SELECTED TEXT –
— start —

Candidate Evaluations: Rick Perry

by Benjamin Studebaker

Rick Perry has joined the race for president, so here goes another candidate evaluation. I’ll be evaluating Perry’s background, policy history, and explicit statements to determine whether or not he would make a good president. I won’t be paying attention to electability or likeability, as is often common elsewhere on the web.

Here are all the other evaluations we’ve done:

This is Rick Perry:

Perry has a BA in animal science from Texas A&M University. Unlike many of the other candidates, he did not get a law degree. Like Lindsey Graham, he has military experience–he was in the Air Force for five years during the 1970’s. After leaving the military in 1977, he farmed cotton until he was elected to the Texas legislature in 1984. Initially, Perry was a democrat. He defected to the republicans in 1989. He moved to Agriculture Commissioner in 1990, winning with the help of a younger Karl Rove. He was reelected in 1994 and jumped to Lieutenant Governor in 1999 (having a legendary falling out with Rove and the George W. Bush camp in the process). When Bush became president, Perry moved into the governor’s chair, holding it for 15 years. This makes Perry the longest serving governor to have entered the race, and it means he has a very long record that can be easily examined.

Perry is very proud of his economic record as governor. On the surface, this appears defensible. When Perry became governor, Texas’ unemployment rate was half a point higher than the national average, and it’s now 1.3 points lower:

Perry Unemployment

On per capita income, Texas has closed the gap on the rest of the country:

Perry Per Capita Income

In 2001, Texas’s per capita income was 94.2% of the national average. By 2013, the gap had closed to 98.0%. That’s a significant gain. How did Perry do this? Back in July 2013, I took a closer look.

Perry’s preferred explanation is that Texas’ tax rates are not very high relative to those of other states. Perry believes this has created a pro-business climate in Texas. It’s certainly true that Texans enjoy a lower state and local tax burden than nearly everyone:

But this is not the whole story. In 2013, I did a little original research, comparing the economic performance of the 10 states with the highest tax rates to the 10 with the lowest. Nationally, there’s no clear statistical relationship between the tax rate and unemployment:

Unemployment was slightly higher in the high tax group (7.5% on average compared with 6.6% in the low tax group), but not much higher, and there were very poor performing low tax states (Nevada) and very good performaning high tax states (Minnesota). Both groups outperformed the national average for 2013 (7.6%).

When I did the same thing for per capita GDP, I found that higher tax rates actually tended to yield better economic performance:

Alaska and Wyoming are low population density states rich in commodities, which did well after the recession. If we took them out, we’d have a substantive trend here, one that certainly doesn’t help Perry’s argument for lowering taxes.

— end —

WHAT YOU NEED TO DO –
**A.** Rewrite the Rick Perry evaluation between "But this is" and "for 2013 (7.6%).", inclusive, putting "New Mexico" in place of "Nevada".
**B.** Turn the lines of the rows between the lines holding "524x590 pixels. Task: Click" and "Image resolution: width=677", inclusive, into a JSON list of strings, one string per line, leaving out blank lines.

STORED DATA –

— start —

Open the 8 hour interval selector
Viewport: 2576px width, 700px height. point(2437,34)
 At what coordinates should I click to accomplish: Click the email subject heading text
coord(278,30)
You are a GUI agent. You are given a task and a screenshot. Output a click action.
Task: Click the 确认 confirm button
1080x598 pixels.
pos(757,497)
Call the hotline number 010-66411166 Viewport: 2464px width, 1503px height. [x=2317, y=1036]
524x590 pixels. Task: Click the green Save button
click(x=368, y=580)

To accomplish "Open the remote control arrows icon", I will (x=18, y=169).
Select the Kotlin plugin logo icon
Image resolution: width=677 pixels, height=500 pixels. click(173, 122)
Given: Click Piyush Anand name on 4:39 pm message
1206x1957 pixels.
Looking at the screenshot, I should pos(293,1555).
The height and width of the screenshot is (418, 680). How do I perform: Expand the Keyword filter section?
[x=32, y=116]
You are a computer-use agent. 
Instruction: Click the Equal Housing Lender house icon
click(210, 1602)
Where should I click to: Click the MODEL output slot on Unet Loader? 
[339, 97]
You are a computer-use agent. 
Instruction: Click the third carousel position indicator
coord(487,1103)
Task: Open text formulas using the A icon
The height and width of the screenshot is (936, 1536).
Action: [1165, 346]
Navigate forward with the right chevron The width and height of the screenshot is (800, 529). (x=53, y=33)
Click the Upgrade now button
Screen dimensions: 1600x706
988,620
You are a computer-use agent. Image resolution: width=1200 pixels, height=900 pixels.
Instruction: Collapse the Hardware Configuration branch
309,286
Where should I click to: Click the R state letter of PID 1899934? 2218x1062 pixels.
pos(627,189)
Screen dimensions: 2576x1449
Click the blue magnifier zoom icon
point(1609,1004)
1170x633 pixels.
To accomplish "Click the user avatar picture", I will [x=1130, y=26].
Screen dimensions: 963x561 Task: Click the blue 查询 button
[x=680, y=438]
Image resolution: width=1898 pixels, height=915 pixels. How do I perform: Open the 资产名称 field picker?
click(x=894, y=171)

— end —

WRITTEN ANSWERS –
**A.**
But this is not the whole story. In 2013, I did a little original research, comparing the economic performance of the 10 states with the highest tax rates to the 10 with the lowest. Nationally, there’s no clear statistical relationship between the tax rate and unemployment:

Unemployment was slightly higher in the high tax group (7.5% on average compared with 6.6% in the low tax group), but not much higher, and there were very poor performing low tax states (New Mexico) and very good performaning high tax states (Minnesota). Both groups outperformed the national average for 2013 (7.6%).

**B.**
[
  "524x590 pixels. Task: Click the green Save button",
  "click(x=368, y=580)",
  "To accomplish \"Open the remote control arrows icon\", I will (x=18, y=169).",
  "Select the Kotlin plugin logo icon",
  "Image resolution: width=677 pixels, height=500 pixels. click(173, 122)"
]